ISLAMABAD – Pakistan has asked the International Monetary Fund (IMF) for a cut in Federal Board of Revenue (FBR)’s collection target from Rs5.9 trillion to Rs5.5 trillion for the upcoming budget due to the third wave of coronavirus in the country.
The IMF had given the FBR the tax collection target of Rs5,963 billion for the upcoming budget 2021-22 against a downward revised target of Rs4,691 billion for the outgoing fiscal year in its latest staff report released after completion of the second to fifth reviews under $6 billion Extended Fund Facility (EFF) for Pakistan.

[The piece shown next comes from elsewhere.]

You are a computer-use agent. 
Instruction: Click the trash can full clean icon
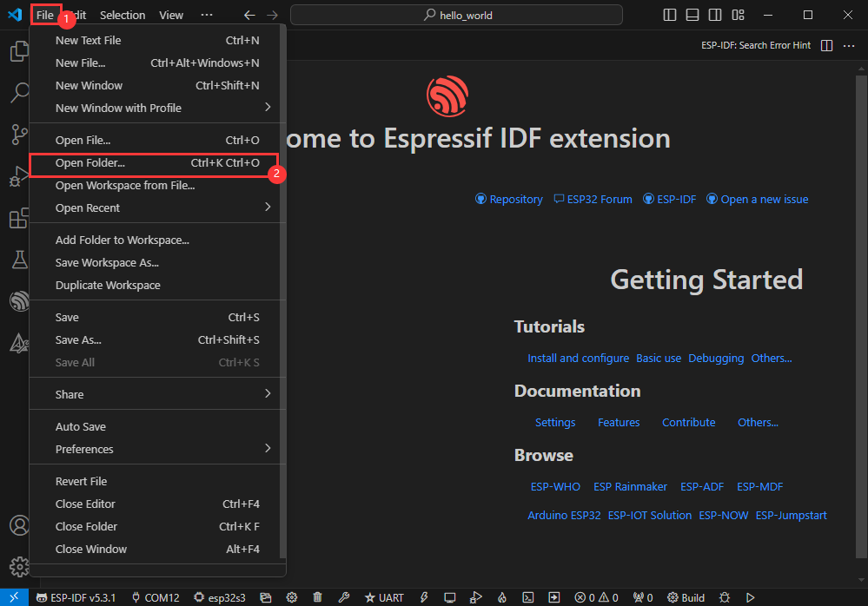coord(318,597)
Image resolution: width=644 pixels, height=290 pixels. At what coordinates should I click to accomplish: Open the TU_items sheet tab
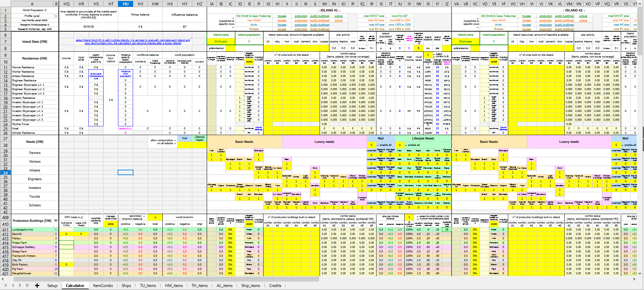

But Pakistani authorities are arguing that there is a huge gap between the IMF’s envisaged target and potential of FBR to fix the next fiscal year’s target.
FBR’s tax revenues could go up to Rs5,287.5 billion with nominal growth of 12% to 12.5% on the basis of revised tax collection of Rs4,700 billion for the outgoing fiscal year.
With an improved administration and effective enforcement, the FBR could maximum increase its collection up to Rs200 billion, so the FBR could collect Rs5.5 trillion.
What does IMF want?
The IMF wants Pakistan to achieve key fiscal objective through broadening the tax base, reduce informality, and simplify and modernize the tax system.
FBR plans to introduce a high-quality tax reforms package to address this in the FY2022 budget (of about 0.7% of GDP), based on the recommendations of previously provided technical assistance.
IMF resident chief in Pakistan Daban Teresa Sanchez said they are ready to support Pakistan navigate the difficult COVID-19 crisis while ensuring the objective of debt sustainability and strong and sustainable growth.